Bugün karşı karşıya geldiğimiz sorunlara Müslüman aydınların geliştirdiği cevaplara bakarak bir asır öncesi yaşanan tecrübenin neresinde olunduğu konusu düşünmeye değer. Sömürgeci yüzüyle tanıştığı batı uygarlığı karşısında aceleci bir çırpınışla çıkış bulmak, adeta kurtuluş reçetesi peşinde koşan dönemin İslamcı aydınların eklektik ve anakronik olmak gibi önemli kusurları vardı. Bugünden geriye bakıldığında bu tecrübenin yaşanmış olmasının önemi daha iyi anlaşılıyor.
İslam dünyasını kurtaracak formülasyonu tarihin biriktirdiği yüklerden kurtularak, kaynaklara dönerek bulan, her türden tarihsel tecrübeyi yok sayan sosyal gerçeklikleri, geleneği önemsemeyen bu romantik yaklaşım bugün aşılmış durumda. Kaynakları daha iyi anlamaya çalışırken tarihi tecrübeyi yok saymayan, toplumsal realiteyi göz önüne alan soğukkanlı yaklaşımlarla yeni arayışların gerçekleşme imkanı ortaya çıktı en azından.
Ne var ki, postmodern bir durumu yaşamaya başlayan Türkiye'de Müslümanca duruş sahibi olma çabasındaki kesimler iki zıt cephede tavır alırken ortak yöntemlere başvuruyor olmaları ilginç. Açalım: özellikle kadın bedeni üzerinden yapılan tartışmalar "modernite ile baş etmek sevdasındaki ideolojilerden" biri yani feminizm üzerinden yürütülüyor olması tam da Wallerstein'lik bir durum.. Modern dünyaya kafa tutmak adına feminizt teoriden ödünç alınmış kavramlarla, liberal bireycilikten beslenen durumalışlar söz konusu.
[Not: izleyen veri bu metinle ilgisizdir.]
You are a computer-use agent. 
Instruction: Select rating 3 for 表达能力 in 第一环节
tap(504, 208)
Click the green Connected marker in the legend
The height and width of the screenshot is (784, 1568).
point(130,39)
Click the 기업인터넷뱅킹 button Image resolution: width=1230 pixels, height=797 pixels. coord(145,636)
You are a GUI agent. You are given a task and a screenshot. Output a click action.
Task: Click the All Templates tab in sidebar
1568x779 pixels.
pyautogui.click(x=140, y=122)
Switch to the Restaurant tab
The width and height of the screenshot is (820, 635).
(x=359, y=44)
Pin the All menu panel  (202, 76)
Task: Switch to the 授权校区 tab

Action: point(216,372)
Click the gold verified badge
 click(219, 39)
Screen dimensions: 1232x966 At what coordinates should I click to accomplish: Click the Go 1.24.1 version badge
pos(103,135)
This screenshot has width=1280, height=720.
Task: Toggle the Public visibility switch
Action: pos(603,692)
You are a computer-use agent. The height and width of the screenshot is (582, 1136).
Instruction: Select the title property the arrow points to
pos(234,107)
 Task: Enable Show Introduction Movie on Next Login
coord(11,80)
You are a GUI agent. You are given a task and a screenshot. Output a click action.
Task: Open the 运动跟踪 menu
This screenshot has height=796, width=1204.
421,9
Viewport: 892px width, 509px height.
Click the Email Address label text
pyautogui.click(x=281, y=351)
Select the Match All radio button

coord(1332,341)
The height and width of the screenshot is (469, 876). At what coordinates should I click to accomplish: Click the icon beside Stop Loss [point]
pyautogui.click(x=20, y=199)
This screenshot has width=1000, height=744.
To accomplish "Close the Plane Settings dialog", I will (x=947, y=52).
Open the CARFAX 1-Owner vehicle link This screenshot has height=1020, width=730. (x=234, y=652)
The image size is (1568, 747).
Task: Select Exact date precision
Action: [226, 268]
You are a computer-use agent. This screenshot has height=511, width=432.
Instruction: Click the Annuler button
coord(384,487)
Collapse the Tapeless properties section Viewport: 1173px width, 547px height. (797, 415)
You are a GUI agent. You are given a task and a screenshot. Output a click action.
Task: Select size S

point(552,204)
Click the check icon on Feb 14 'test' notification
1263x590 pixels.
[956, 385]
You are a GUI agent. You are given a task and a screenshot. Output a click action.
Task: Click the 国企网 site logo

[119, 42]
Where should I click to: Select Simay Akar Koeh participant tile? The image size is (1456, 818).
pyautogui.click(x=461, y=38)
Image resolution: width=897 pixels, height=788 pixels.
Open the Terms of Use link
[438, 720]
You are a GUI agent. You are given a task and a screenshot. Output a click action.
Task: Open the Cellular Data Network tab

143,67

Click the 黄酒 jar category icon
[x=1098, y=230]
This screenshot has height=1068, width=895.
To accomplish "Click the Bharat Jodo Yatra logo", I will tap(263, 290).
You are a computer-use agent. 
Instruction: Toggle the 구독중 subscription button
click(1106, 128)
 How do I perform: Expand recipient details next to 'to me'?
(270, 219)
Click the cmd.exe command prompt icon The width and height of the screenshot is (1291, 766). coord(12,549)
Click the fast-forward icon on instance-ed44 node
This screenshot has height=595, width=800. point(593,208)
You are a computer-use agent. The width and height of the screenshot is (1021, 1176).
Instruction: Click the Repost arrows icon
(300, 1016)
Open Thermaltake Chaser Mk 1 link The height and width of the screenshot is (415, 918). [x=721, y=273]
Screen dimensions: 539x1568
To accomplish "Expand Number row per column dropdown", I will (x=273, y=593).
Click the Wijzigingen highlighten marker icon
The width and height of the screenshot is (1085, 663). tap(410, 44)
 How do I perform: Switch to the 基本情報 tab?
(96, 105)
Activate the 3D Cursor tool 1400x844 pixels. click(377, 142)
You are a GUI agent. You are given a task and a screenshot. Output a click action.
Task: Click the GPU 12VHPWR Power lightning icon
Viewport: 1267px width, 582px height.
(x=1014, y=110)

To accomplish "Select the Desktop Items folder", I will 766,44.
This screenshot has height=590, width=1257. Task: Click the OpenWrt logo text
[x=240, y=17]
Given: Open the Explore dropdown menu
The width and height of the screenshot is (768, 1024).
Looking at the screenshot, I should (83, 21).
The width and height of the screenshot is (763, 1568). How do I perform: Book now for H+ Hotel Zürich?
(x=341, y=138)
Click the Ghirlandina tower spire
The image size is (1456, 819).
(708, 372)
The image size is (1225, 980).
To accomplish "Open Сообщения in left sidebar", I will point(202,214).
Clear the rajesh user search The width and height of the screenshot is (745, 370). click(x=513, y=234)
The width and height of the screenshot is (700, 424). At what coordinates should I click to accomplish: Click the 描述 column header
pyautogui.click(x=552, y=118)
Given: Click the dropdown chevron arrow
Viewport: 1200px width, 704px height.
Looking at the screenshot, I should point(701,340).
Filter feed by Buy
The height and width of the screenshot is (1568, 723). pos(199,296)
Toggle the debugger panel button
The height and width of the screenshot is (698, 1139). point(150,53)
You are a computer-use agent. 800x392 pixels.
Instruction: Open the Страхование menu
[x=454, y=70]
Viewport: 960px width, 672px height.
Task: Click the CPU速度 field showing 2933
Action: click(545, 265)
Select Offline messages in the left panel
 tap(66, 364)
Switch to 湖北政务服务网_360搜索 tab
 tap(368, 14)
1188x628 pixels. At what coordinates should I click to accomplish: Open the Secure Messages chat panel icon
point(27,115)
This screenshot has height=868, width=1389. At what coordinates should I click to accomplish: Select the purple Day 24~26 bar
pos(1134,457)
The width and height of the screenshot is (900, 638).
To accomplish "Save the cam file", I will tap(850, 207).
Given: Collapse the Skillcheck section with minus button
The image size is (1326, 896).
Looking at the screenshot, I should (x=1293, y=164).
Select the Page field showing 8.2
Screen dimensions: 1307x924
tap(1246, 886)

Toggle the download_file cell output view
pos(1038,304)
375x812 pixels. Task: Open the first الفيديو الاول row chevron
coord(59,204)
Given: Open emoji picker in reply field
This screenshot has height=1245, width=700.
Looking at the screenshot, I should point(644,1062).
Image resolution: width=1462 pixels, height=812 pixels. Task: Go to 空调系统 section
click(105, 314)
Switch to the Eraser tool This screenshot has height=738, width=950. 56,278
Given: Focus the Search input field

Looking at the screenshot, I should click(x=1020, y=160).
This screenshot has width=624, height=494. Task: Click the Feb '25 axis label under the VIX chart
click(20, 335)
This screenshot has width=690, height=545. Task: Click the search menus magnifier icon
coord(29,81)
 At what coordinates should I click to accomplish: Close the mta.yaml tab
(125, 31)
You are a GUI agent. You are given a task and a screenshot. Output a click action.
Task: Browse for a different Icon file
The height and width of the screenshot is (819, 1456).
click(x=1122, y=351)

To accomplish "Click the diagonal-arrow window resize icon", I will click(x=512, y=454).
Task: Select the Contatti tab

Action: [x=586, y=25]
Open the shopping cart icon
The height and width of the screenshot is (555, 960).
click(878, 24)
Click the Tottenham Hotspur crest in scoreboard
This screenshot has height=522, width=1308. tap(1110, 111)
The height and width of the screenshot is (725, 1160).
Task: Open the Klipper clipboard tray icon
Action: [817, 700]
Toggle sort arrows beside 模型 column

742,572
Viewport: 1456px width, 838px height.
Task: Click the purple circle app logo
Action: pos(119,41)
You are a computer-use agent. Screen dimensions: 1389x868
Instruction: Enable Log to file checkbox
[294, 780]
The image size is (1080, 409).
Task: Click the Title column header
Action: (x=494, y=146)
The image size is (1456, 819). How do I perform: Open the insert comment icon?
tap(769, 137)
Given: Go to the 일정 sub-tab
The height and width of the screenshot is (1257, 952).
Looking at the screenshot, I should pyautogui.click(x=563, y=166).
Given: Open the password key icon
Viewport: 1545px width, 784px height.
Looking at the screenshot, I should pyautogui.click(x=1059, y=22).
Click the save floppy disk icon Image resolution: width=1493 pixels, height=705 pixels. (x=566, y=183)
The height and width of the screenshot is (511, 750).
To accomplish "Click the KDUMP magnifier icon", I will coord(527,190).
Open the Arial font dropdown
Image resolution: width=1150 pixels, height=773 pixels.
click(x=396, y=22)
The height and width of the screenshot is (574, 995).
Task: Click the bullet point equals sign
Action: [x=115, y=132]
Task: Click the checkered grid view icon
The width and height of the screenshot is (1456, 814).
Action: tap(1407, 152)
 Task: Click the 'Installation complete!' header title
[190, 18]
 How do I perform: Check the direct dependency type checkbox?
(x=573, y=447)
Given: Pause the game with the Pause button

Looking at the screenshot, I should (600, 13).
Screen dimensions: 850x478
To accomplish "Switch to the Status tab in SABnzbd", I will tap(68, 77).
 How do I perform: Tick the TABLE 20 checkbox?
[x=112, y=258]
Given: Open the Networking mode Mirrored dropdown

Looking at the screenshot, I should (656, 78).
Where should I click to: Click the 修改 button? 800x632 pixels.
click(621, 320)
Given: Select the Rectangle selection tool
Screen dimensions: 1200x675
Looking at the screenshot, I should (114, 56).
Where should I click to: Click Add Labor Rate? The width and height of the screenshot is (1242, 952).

Bu tavrın anakronizmi yüzyıl öncesinin yaklaşımından hiç de farklı değil. Tarihi birikimi, yaşadığı sosyal gerçekliği yok sayan bir aydın tavrı her kapıyı açan bir maymuncuğa dönüşüyor.
Bunun karşısında duran, moderniteyle hesaplaşmayı göze alanlarda da benzer bir anakronizm kendini gösteriyor. Feminizme yelken açan söylemin, modernliğin getirdiği çalkantının sonuçlarını görmezden gelerek kaynaklara inerek meydan okuma çabası... Biri geleneği, tarihi birikimi yok sayarak anakronizme düşüyor, diğeri bu savrulmaya yol açan hayatın gerçeklerine gözünü kapıyor. Referans sistemine başvurmada yöntem olarak her iki taraf anakronizme düşüyor.
YAZININ TAMAMINI OKUMAK İÇİN TIKLAYIN...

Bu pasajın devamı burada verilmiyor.